1)国際交流における社会科学研究所の役割

 1980年代後半以降、社会科学研究所にとって"国際化"は最重要の課題の一つになった。もとより、外国人研究員の受け入れなど研究所としての国際交流の実績はそれまでにも積み上げられていたが、この受け入れの状況を含めて後の各論的叙述が示すように、80年代後半以降の国際交流は飛躍的な展開を示すことになった。

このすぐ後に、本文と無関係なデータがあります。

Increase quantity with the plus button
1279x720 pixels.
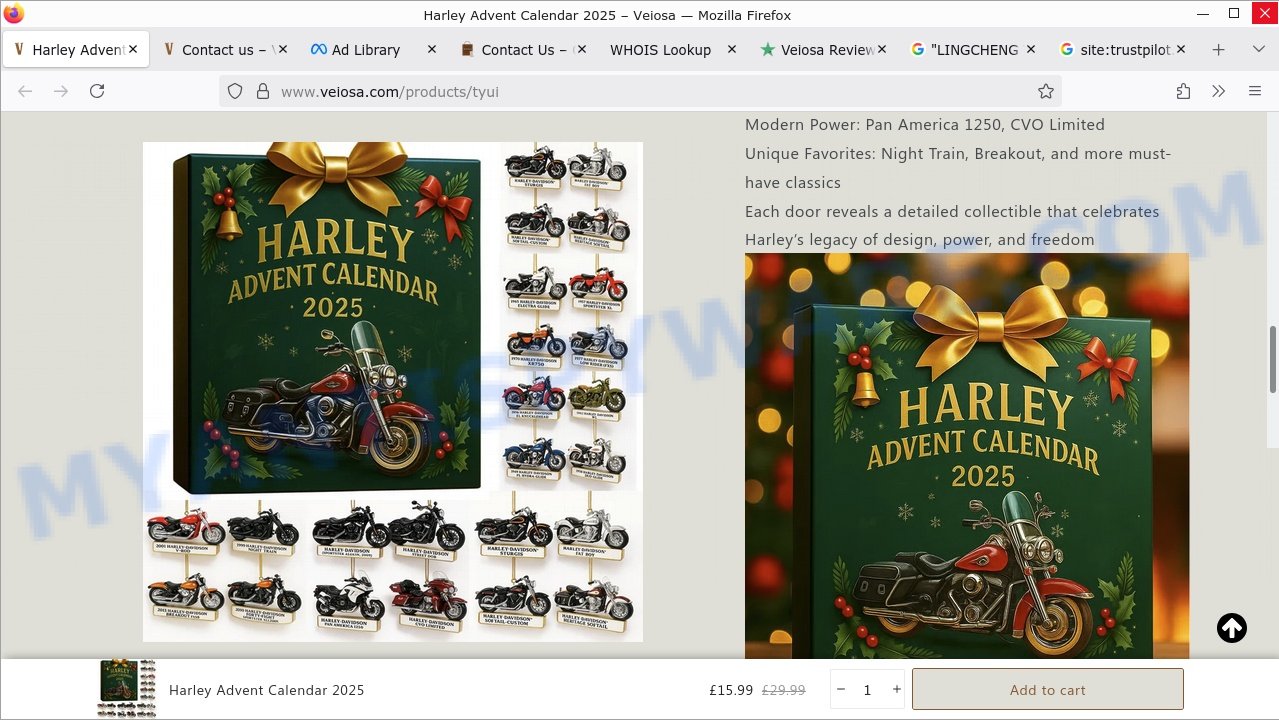point(896,690)
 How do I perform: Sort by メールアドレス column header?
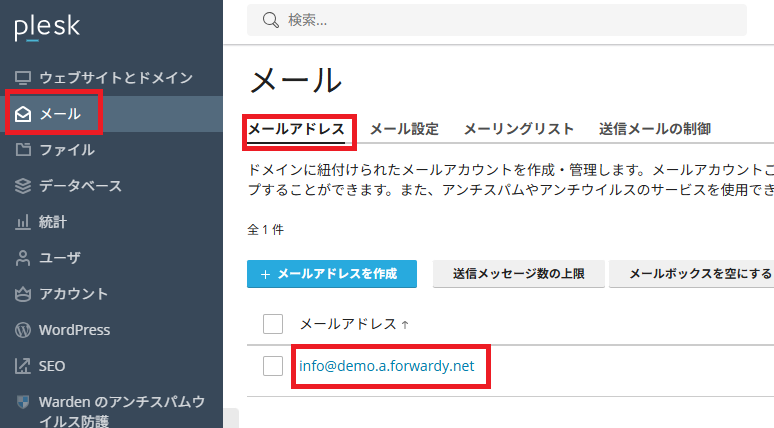(349, 324)
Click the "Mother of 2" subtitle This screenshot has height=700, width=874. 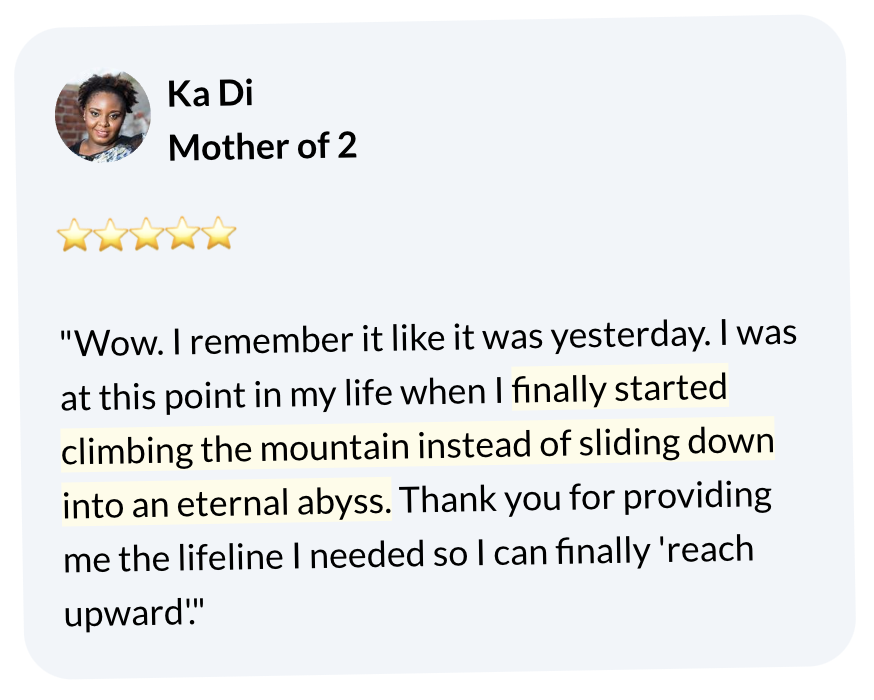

 この間、研究所の中で次第に自覚化されてきた研究所にとっての国際化の戦略は、これまでの単線的な国際交流を超えて、研究所をもって日本社会の社会科学的研究の国際的ネットワークの結び目として位置づけ、その役割にふさわしい国際交流のあり方を追求していくということである。ここでは、とくに、欧米における研究及び研究者並びにアジアにおける研究及び研究者との交流を媒介する役割が研究所の固有に果たすべき役割として重視されている。

 研究所のこうした役割の発揮は、1992年度から設置された外国人客員教授のポスト(1996年度から2ポストになる)の活用による人的交流の促進、それと関連させながらの外国の重要な日本研究機関との交流の枠組作り(学術交流協定の締結と人事・研究の交流)、国際研究会議などの開催、さらに日本社会研究情報センターを通じた日本社会の社会科学的研究の成果、実証データ及び研究関連情報の発信とオンラインフォーラムの構築などを基盤として進められてきている。また、社会科学研究所を研究基地として利用する外国人研究者の受け入れ要請も一層大きくなっており、研究所としての受け入れ体制を、必ずしも充分ではないが着実に整備してきたところである。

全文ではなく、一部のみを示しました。